One of 13 people suspected of involvement in Djindjic's murder on March 12, 2003, Simovic has since been at large. The statement said he would be handed over to justice officials.

Simovic, 30, who has so far been tried in absentia before the Special court dealing with organized crime, was arrested in a flat in the capital's residential area New Belgrade, along with another man, police said.

Serbian state television showed footage of handcuffed Simovic being taken out from the building by special policemen and driven away in a patrol wagon.

The main defendants in the trial for Djindjic's murder are the alleged mastermind, elite police commander Milorad "Legija" Ulemek, and the alleged gunman, former special police officer Zvezdan Jovanovic.

Both Ulemek and Jovanovic pleaded not guilty at the trial that opened in December 2003, but has been delayed several times due to changes in the prosecution, a judge and obstruction by defense teams.

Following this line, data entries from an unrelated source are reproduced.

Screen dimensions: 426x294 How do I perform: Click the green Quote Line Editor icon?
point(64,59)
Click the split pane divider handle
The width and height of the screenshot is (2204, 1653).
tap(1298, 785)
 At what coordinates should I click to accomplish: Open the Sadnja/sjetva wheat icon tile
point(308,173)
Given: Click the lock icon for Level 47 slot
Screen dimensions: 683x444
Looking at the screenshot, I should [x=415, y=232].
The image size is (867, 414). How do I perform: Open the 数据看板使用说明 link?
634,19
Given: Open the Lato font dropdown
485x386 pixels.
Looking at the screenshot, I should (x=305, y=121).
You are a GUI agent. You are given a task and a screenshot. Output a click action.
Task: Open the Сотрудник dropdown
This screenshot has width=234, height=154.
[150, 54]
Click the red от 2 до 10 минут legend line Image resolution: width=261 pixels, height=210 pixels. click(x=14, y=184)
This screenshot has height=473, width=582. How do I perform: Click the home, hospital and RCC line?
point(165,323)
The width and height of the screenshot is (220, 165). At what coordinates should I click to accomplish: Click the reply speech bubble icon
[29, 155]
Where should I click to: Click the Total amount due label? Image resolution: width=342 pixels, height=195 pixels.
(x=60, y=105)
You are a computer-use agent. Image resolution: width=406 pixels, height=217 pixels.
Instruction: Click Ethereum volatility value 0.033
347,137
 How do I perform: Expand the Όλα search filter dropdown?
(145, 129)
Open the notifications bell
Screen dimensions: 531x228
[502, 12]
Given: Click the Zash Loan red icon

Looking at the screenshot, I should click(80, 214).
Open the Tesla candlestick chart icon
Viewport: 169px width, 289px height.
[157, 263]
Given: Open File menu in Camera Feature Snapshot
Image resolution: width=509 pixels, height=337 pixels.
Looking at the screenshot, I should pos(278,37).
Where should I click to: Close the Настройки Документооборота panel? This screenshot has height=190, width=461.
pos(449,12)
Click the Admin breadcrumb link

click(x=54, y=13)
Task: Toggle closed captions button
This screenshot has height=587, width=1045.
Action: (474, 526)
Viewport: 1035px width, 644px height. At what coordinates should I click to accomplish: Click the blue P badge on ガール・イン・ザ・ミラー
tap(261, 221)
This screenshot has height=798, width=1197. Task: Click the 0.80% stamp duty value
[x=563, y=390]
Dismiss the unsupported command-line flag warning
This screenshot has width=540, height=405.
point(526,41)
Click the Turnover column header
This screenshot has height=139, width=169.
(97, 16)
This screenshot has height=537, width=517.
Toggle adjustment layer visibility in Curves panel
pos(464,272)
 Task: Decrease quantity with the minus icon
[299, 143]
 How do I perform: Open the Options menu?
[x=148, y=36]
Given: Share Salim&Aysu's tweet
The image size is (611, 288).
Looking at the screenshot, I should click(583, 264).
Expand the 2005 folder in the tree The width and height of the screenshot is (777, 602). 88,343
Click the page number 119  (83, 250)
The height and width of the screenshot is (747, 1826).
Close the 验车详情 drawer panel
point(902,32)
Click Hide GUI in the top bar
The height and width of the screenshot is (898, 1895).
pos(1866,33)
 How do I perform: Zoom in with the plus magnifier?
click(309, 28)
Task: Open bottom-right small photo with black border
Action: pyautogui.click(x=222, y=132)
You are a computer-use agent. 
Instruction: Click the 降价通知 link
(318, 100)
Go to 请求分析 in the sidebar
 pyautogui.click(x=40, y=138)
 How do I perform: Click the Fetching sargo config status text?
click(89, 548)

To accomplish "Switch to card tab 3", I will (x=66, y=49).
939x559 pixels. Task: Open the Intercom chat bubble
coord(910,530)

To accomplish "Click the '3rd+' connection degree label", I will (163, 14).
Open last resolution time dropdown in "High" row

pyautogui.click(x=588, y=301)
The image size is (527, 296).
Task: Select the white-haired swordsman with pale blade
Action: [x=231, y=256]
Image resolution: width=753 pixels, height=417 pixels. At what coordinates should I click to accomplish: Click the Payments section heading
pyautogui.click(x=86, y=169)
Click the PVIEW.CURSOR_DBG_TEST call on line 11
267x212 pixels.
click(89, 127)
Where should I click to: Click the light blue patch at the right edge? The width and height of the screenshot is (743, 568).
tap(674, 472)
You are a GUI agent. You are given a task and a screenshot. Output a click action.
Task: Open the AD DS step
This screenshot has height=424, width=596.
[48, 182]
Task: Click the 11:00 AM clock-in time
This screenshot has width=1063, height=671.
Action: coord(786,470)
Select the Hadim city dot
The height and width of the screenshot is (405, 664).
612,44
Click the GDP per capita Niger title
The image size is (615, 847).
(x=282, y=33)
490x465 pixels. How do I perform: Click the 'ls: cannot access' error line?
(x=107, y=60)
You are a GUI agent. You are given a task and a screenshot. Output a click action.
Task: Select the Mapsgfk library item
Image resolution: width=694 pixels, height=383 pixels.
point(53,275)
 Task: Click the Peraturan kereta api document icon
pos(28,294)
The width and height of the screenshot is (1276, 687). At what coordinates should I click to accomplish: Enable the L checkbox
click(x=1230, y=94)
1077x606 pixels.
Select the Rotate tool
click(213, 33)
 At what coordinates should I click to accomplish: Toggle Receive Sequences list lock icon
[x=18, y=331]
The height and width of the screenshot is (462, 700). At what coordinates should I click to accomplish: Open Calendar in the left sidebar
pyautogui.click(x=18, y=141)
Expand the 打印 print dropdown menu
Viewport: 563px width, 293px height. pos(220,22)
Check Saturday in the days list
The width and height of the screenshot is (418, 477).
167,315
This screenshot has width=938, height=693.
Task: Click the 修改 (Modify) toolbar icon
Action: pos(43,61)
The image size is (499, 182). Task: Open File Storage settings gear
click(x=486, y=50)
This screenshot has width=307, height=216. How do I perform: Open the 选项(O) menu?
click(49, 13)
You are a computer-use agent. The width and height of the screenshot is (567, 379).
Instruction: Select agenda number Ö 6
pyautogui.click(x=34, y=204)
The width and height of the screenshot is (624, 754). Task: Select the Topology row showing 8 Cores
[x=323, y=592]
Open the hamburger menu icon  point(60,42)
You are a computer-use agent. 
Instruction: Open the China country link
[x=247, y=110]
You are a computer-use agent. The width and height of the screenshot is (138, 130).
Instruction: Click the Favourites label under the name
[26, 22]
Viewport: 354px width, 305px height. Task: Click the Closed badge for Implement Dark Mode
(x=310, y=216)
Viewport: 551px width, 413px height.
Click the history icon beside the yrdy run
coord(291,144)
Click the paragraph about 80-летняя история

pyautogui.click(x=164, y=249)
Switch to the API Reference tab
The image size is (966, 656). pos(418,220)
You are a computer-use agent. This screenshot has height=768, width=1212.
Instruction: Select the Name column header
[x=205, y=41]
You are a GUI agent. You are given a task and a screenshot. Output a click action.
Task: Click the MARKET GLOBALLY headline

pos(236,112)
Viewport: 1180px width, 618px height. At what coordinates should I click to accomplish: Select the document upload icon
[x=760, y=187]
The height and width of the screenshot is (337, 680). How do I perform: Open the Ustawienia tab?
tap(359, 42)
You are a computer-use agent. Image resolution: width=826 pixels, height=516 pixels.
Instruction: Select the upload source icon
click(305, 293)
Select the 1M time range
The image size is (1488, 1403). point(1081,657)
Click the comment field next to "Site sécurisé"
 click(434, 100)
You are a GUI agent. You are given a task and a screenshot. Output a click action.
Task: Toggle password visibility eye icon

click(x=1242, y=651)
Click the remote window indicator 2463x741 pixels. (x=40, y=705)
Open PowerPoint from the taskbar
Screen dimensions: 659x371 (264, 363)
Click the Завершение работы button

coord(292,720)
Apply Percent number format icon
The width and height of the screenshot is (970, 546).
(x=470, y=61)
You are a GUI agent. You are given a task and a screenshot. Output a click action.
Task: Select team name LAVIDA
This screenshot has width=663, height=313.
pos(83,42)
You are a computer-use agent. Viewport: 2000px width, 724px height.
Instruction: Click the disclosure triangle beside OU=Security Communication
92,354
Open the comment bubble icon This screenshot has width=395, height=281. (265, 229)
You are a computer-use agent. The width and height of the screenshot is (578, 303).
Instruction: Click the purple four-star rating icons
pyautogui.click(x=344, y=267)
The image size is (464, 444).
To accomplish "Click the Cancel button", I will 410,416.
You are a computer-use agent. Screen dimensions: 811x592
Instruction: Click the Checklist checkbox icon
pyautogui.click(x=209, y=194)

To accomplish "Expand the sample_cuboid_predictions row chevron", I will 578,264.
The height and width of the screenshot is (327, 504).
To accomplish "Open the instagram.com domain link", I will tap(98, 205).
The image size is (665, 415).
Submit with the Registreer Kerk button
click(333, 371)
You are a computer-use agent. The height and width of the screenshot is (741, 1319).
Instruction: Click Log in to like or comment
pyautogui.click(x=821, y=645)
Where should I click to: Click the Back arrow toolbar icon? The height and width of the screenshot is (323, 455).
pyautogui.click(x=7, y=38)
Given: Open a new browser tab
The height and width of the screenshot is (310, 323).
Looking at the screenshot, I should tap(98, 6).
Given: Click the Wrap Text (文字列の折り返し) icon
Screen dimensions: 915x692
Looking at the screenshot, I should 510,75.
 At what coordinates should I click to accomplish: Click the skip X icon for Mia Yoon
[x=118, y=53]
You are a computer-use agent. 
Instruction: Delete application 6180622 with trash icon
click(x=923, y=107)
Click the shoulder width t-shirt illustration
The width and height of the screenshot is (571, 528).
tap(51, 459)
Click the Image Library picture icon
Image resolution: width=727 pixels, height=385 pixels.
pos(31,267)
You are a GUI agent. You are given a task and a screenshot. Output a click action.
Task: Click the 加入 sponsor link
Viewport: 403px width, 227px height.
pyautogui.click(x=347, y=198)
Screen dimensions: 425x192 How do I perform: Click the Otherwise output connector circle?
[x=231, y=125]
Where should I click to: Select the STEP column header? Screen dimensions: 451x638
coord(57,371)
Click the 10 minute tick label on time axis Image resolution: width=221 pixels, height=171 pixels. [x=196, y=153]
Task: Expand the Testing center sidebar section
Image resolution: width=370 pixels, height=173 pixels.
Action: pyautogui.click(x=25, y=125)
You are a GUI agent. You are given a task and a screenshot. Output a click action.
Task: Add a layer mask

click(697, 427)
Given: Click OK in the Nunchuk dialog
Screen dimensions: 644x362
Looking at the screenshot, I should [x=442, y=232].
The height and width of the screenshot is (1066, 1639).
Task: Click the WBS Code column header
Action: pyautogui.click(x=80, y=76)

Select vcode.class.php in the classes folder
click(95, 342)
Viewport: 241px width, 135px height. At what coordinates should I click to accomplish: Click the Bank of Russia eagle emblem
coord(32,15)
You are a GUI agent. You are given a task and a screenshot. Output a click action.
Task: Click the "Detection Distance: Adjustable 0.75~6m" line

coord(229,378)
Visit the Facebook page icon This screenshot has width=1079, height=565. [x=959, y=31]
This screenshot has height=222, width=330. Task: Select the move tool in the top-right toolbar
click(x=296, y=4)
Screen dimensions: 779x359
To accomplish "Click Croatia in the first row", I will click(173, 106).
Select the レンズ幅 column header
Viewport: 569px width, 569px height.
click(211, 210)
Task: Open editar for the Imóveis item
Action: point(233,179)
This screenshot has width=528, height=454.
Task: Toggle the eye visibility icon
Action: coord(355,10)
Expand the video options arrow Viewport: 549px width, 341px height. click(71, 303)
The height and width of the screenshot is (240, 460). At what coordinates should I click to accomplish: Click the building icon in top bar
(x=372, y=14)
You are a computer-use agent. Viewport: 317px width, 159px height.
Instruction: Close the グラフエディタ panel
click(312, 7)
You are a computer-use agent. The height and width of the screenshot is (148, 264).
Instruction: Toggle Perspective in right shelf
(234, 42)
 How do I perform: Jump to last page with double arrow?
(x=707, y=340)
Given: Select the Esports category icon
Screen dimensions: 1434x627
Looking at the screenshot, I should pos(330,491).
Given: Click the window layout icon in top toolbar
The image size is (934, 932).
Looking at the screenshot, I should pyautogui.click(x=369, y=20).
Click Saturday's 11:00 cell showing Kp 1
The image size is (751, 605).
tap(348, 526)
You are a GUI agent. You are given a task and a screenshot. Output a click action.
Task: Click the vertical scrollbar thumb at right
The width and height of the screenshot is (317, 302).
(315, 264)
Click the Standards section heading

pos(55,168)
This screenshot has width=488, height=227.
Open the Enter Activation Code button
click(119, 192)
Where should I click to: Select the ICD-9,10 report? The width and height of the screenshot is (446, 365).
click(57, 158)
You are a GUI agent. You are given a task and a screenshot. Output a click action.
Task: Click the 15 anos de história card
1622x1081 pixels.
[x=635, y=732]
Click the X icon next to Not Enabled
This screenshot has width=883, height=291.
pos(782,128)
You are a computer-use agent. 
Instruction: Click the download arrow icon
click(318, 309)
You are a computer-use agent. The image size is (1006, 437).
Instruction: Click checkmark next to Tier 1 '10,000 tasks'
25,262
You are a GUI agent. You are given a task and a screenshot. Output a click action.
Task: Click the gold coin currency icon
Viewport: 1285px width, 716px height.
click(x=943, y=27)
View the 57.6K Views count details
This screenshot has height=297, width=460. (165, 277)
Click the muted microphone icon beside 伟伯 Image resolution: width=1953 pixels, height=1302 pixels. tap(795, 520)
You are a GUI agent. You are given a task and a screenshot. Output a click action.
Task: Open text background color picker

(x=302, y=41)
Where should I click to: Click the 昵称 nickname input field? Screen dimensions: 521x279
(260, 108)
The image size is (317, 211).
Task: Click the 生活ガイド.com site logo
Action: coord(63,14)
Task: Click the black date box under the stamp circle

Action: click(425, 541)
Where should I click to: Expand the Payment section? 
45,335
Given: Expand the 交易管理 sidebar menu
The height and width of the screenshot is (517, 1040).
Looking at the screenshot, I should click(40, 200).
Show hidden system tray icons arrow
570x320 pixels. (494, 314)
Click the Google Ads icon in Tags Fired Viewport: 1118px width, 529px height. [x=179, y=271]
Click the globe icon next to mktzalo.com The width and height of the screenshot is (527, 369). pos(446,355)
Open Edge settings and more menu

Five other suspects remain at large, among them Simovic's brother, Milos.

The Simovic brothers are suspected of being involved in the June assassination of a protected witness who had become witness for the prosecution and a number of still unsolved murders and other crimes, including kidnapping a businessman in 2001, police said.

For three and a half years, Simovic and his brother were believed to be in hiding in the bordering area between Serbia and Bosnia, as well as Bulgaria, Albania and Montenegro, local media reported.

A spokeswoman for the Special court said Simovic was expected to appear before judges next week and enter his plea. Simovic's arrest has come after a two-day hearing of Dejan "Bugsy" Milenkovic, a key defendant in the trial, who confirmed the indictment that Ulemek, an alleged mafia kingpin, was behind the plan to kill Djindjic.

Milenkovic also claimed that two senior Serbian politicians had known of a plot to murder Djindjic, insisting that the "reason for the assassination was their (Ulemek's and others) fear of arrest... with the goal of overthrowing the government, creating chaos and bringing" ultra-nationalist forces to power.

His testimony, which began on Thursday, came after he had reached a deal with the prosecution to become a special witness under still unpublished deal. He is also the only suspect to have pleaded guilty to the charges.

Milenkovic also said the gang, known in the underworld community as Zemun gang, had been planning bomb attacks on the main Belgrade power plant, several important traffic intersections and the U.S. embassy in the Serbian capital.

Milenkovic had been tried in absentia at the beginning of the trial but after his arrest in Salonika, he was last year handed over to Serbia by Greek authorities.

Djindjic led Serbia's first democratic government after the ouster of former autocratic president Slobodan Milosevic in October 2000, but it collapsed less than a year after his murder.